* _Stated exercise_
Recast every line of the items below as a numbered list and drop any blank lines.

* _Data records_
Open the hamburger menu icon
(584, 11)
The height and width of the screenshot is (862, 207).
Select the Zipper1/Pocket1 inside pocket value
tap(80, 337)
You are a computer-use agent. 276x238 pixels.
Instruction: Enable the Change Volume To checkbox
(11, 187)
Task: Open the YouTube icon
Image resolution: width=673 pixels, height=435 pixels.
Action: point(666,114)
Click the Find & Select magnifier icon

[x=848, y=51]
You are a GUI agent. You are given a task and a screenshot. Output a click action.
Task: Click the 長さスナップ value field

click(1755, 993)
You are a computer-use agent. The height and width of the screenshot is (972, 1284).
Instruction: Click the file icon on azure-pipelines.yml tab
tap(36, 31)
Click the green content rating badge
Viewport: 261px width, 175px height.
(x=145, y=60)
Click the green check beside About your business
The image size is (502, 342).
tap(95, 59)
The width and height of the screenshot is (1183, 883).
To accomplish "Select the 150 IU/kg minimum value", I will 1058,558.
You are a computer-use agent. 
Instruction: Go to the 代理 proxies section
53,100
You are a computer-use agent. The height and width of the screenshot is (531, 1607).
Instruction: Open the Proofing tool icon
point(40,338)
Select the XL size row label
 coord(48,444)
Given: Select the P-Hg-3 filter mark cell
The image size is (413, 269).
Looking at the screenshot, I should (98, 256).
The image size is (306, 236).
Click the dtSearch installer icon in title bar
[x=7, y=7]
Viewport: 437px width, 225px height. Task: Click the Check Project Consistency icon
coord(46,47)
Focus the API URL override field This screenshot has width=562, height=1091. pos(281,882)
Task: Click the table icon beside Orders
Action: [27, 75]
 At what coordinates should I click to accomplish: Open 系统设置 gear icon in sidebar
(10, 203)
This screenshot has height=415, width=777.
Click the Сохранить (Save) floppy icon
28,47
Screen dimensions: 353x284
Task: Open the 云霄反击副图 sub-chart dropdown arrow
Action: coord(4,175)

* _Worked answer_
1. Open the hamburger menu icon
2. (584, 11)
3. The height and width of the screenshot is (862, 207).
4. Select the Zipper1/Pocket1 inside pocket value
5. tap(80, 337)
6. You are a computer-use agent. 276x238 pixels.
7. Instruction: Enable the Change Volume To checkbox
8. (11, 187)
9. Task: Open the YouTube icon
10. Image resolution: width=673 pixels, height=435 pixels.
11. Action: point(666,114)
12. Click the Find & Select magnifier icon
13. [x=848, y=51]
14. You are a GUI agent. You are given a task and a screenshot. Output a click action.
15. Task: Click the 長さスナップ value field
16. click(1755, 993)
17. You are a computer-use agent. The height and width of the screenshot is (972, 1284).
18. Instruction: Click the file icon on azure-pipelines.yml tab
19. tap(36, 31)
20. Click the green content rating badge
21. Viewport: 261px width, 175px height.
22. (x=145, y=60)
23. Click the green check beside About your business
24. The image size is (502, 342).
25. tap(95, 59)
26. The width and height of the screenshot is (1183, 883).
27. To accomplish "Select the 150 IU/kg minimum value", I will 1058,558.
28. You are a computer-use agent. 
29. Instruction: Go to the 代理 proxies section
30. 53,100
31. You are a computer-use agent. The height and width of the screenshot is (531, 1607).
32. Instruction: Open the Proofing tool icon
33. point(40,338)
34. Select the XL size row label
35.  coord(48,444)
36. Given: Select the P-Hg-3 filter mark cell
37. The image size is (413, 269).
38. Looking at the screenshot, I should (98, 256).
39. The image size is (306, 236).
40. Click the dtSearch installer icon in title bar
41. [x=7, y=7]
42. Viewport: 437px width, 225px height. Task: Click the Check Project Consistency icon
43. coord(46,47)
44. Focus the API URL override field This screenshot has width=562, height=1091. pos(281,882)
45. Task: Click the table icon beside Orders
46. Action: [27, 75]
47.  At what coordinates should I click to accomplish: Open 系统设置 gear icon in sidebar
48. (10, 203)
49. This screenshot has height=415, width=777.
50. Click the Сохранить (Save) floppy icon
51. 28,47
52. Screen dimensions: 353x284
53. Task: Open the 云霄反击副图 sub-chart dropdown arrow
54. Action: coord(4,175)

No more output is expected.